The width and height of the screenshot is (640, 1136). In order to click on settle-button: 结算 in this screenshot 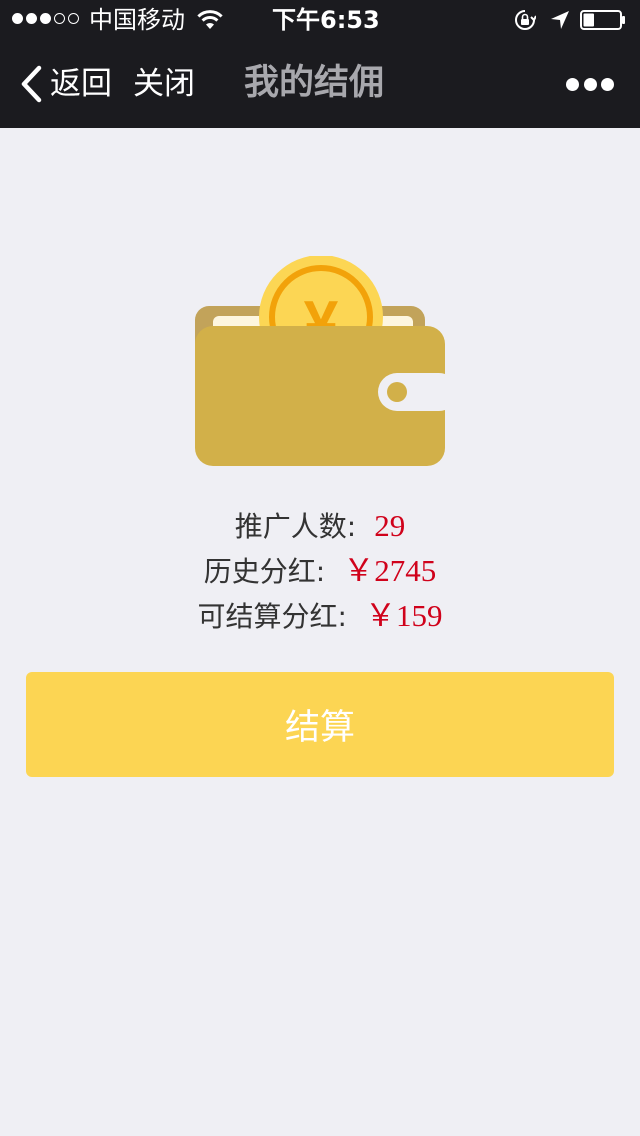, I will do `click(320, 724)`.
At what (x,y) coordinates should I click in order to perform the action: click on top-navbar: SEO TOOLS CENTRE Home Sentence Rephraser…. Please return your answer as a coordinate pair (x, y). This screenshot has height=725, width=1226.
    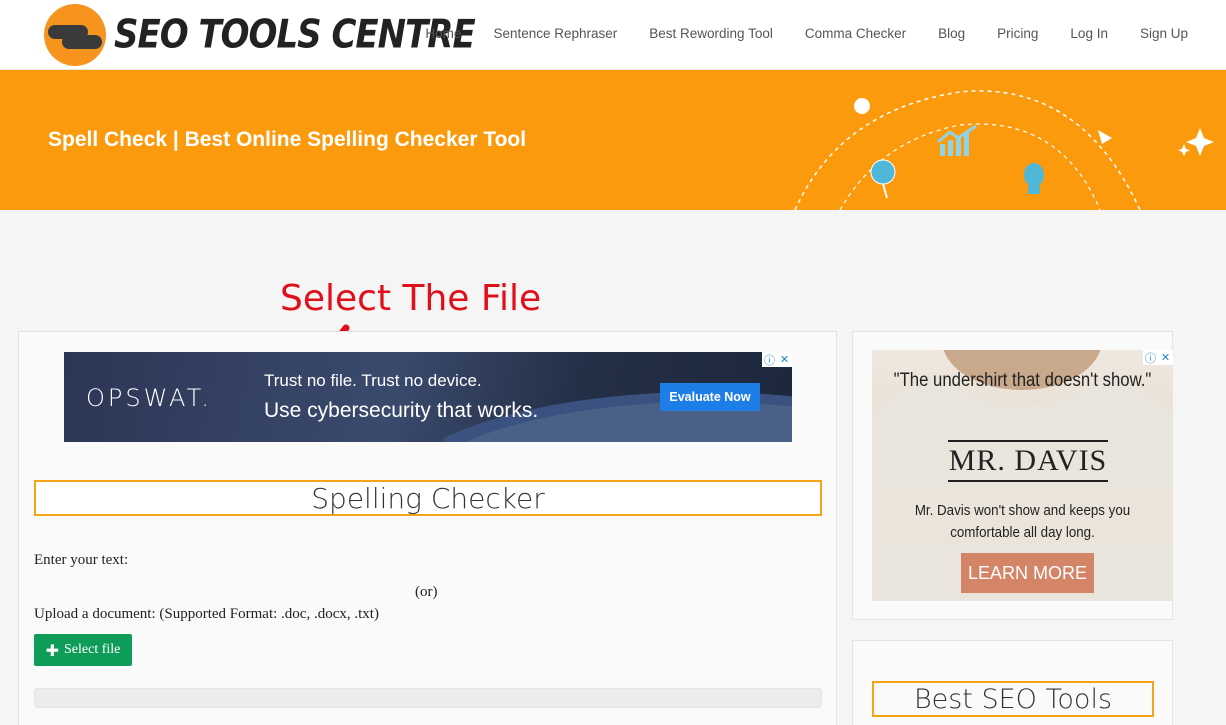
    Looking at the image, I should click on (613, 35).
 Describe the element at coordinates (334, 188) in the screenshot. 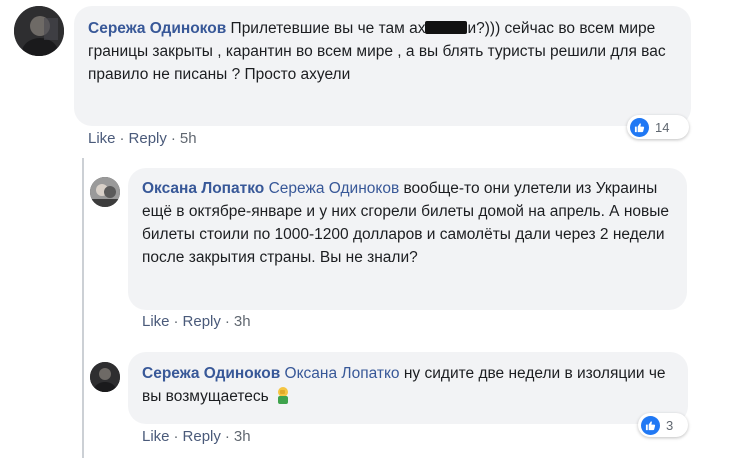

* * *

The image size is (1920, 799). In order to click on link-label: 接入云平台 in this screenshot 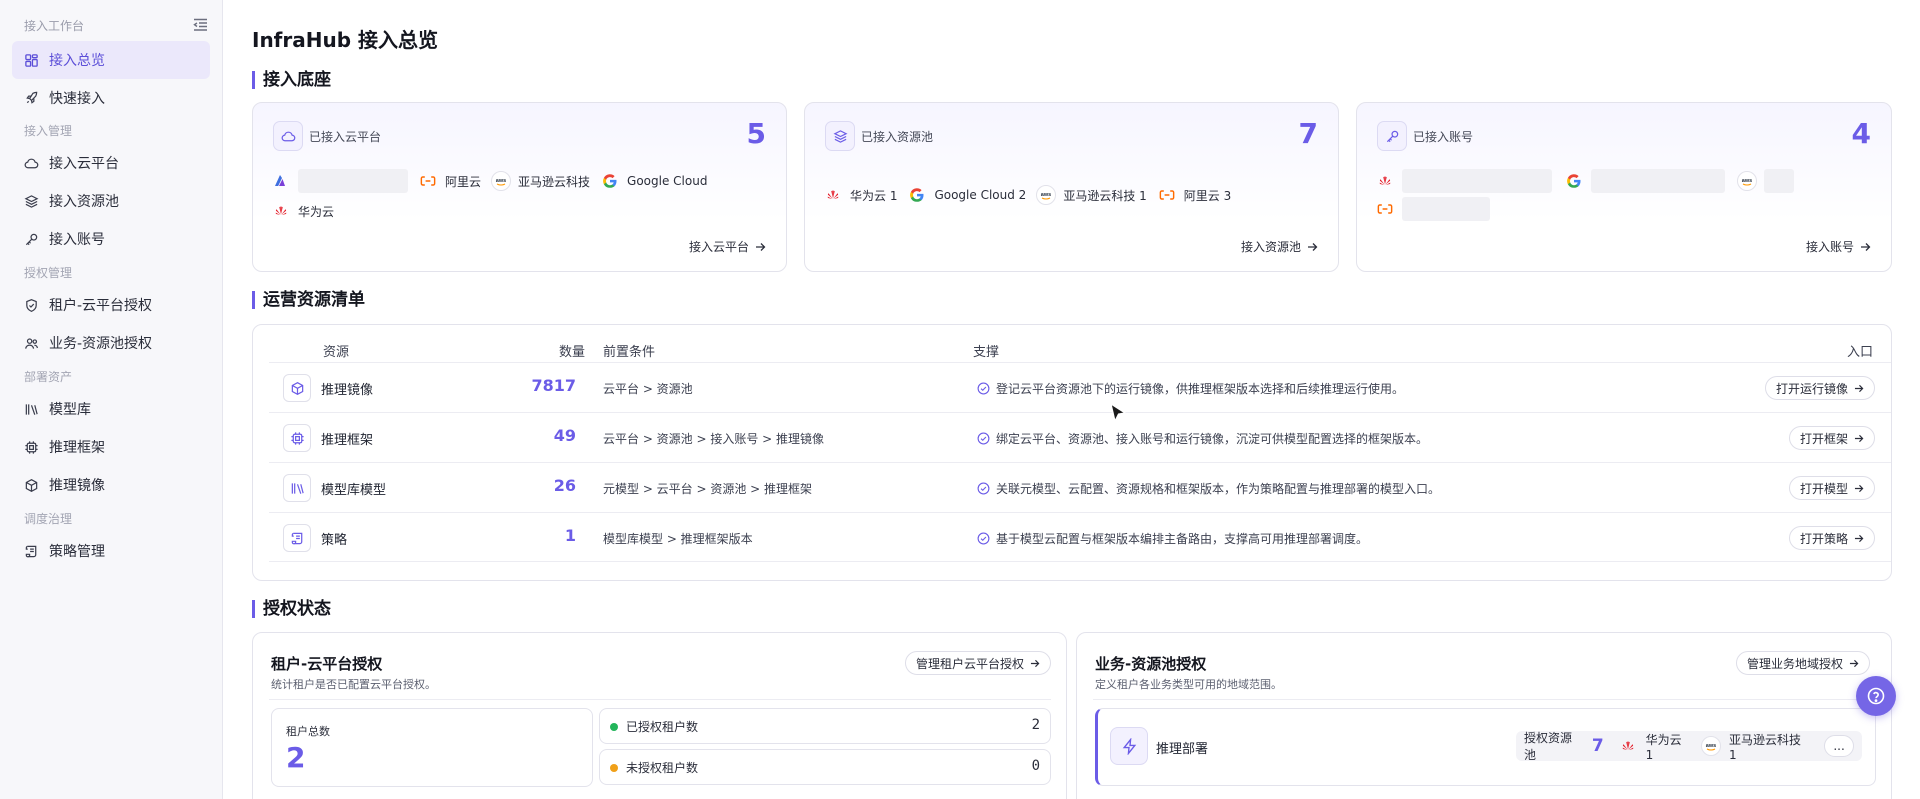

Assignment: Replace "screenshot" with "screen capture" in the listing lines starting at the line containing "At what (x,y)" and ending at the line containing "Looking at the", changing nothing else. Give only those lines, and leave the pictures out.

Task solution:
At what (x,y) coordinates should I click in order to perform the action: click on top-navbar: SEO TOOLS CENTRE Home Sentence Rephraser…. Please return your answer as a coordinate pair (x, y). This screen capture has height=725, width=1226.
    Looking at the image, I should click on (613, 35).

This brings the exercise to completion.